Last stop.

the girl on the train

Having never read Paula Hawkins’ phenomenally successful novel, The Girl On The Train, I can’t speak with authority regarding the ineptitude of its characters or dullness of its narrative. Having just moments ago exited the preview screening of Tate Taylor’s cinematic adaptation of Hawkins’ novel, I can report with certainty that regardless of its source material, the film version of The Girl On The Train is absolutely inhabited by inept characters and compelled by a dull narrative.

On its publication, Hawkins’ novel invited natural comparisons to Gillian Flynn’s similarly lucrative novel, Gone Girl, and not just because they both refer to grown women as ‘girls’ (a popular trend in recent thrillers, perhaps instigated by Stieg Larsson’s The Girl With The Dragon Tattoo). At the heart of both stories were pulp murder/mysteries concerning the maltreatment of women. Gone Girl was adapted into a film by David Fincher in 2015. Tate Taylor is the director of The Girl On The Train. Fincher, one of the most outstanding filmmakers working today, had a comprehension of his material that conveyed a sense of why Flynn’s novel sold over two millions copies by the end of its first year in print, and even expanded the crime tale thoughtfully. Tate, who suffers in his craft in comparison to Fincher, has suffocated his narrative with lack of insight and skill to the circumstance that it’s difficult to perceive any possible worth in Hawkins’ novel from a viewing of the film alone.

the girl on the train

If you’ll allow me to consider Gone Girl one last time in this review, that film was also about the disappearance of a woman and the mystery surrounding potential perpetrators. It’s a rare mystery that doesn’t lessen in impact upon its reveal, because our imagination is always better than what’s really going on in the story. But often those mysteries weaken when we revisit the narrative on the second or third viewing, because we know the answer. Gone Girl doesn’t weaken, because Fincher’s film is as much about what sort of man Ben Affleck’s Nick Dunne is as it is about the disappearance of his wife, Amy. We watch it again and we wonder again what sort of man Dunne is.

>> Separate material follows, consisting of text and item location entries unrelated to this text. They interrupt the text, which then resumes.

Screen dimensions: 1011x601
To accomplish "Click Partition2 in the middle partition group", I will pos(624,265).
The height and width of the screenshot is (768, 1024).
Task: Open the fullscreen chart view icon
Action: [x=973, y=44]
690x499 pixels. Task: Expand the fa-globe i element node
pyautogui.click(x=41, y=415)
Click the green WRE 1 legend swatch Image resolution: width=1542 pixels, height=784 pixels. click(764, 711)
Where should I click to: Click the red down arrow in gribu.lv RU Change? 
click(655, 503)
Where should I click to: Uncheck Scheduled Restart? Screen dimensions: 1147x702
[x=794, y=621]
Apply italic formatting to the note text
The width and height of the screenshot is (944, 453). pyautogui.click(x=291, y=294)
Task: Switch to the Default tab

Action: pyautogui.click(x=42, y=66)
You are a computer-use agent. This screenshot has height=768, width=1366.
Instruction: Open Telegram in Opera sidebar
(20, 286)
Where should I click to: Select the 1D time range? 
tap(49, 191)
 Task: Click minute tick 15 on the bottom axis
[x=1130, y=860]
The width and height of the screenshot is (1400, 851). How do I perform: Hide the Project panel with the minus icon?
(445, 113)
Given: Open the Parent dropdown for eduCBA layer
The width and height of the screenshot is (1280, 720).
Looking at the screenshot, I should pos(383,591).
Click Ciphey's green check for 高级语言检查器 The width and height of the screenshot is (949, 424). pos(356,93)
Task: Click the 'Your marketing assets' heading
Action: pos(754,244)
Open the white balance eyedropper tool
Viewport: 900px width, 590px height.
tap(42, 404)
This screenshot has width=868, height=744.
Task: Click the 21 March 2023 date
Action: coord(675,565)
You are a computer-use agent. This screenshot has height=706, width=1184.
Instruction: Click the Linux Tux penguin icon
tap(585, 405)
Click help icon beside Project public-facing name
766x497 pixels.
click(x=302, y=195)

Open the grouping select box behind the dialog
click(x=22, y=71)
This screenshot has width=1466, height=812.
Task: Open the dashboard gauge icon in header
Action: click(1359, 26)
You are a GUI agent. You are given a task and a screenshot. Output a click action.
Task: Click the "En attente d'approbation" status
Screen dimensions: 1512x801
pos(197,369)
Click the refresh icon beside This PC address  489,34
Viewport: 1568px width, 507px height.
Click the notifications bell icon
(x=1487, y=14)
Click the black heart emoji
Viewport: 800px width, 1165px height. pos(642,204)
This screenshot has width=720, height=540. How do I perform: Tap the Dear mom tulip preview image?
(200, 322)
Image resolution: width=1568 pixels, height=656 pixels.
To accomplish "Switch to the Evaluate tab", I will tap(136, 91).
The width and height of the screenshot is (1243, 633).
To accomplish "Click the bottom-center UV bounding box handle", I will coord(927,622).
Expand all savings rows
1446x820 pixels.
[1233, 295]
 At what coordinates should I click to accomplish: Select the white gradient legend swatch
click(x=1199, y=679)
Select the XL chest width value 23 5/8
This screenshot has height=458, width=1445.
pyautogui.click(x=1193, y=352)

The first (and last) time I watched The Girl On The Train, I didn’t care about what sort of people the characters were, or what sort of things they might have done to one another or, for that matter, whether they disappeared of the face of the film print. The mystery was as underwhelming as the reveal.

The central characters revolve around Rachel Watson (Emily Blunt), an alcoholic and the ex-wife of Tom (Justin Theroux). Rachel rides the train into New York City every morning, and every morning she gazes at the house of Scott (Luke Evans) and Megan (Haley Bennett), idealising their lives in her mind. She’s miserable, and her obsession with the seemingly content couple offers her a degree of solace. But Scott and Megan’s relationship is less than ideal. One night, Rachel believes that she witnesses Megan walk under a bridge near their local train station – only she is too inebriated to know for sure. Megan never returns home. It’s the stuff of compelling mystery. It ought to have been a compelling mystery. Regrettably, the only mystery is how Taylor has rendered the riddle at the heart of his plot so profoundly uninteresting.

the girl on the train

At their most fundamental, mysteries function primarily as entertainment. That means fun. Taylor has attacked The Girl On The Train with all the fun of an economics exam on a Saturday night, delivering what might have been a lively series of puzzles and secrets with a dreariness usually reserved for films about people working in coal mines. When you don’t care about the plot of a mystery because it’s so boring, is it still a mystery?

The Girl On The Train doesn’t work as a drama. It doesn’t work as a mystery. It doesn’t work as a character study. To have matched its soaring ambitions, the film needed to succeed in all three. In Taylor’s hands, it succeeds in none. As I’ve heard it, one of the crucial elements of the novel is concept of unreliable narrative – from Rachel, Megan and Tom’s new wife, Anna (Rebecca Ferguson). Whether, in an attempt to convey unreliability in the three central perspectives, Taylor has simply achieved convolution, I’m not sure. I am sure that The Girl On The Train is a film that I will never watch again.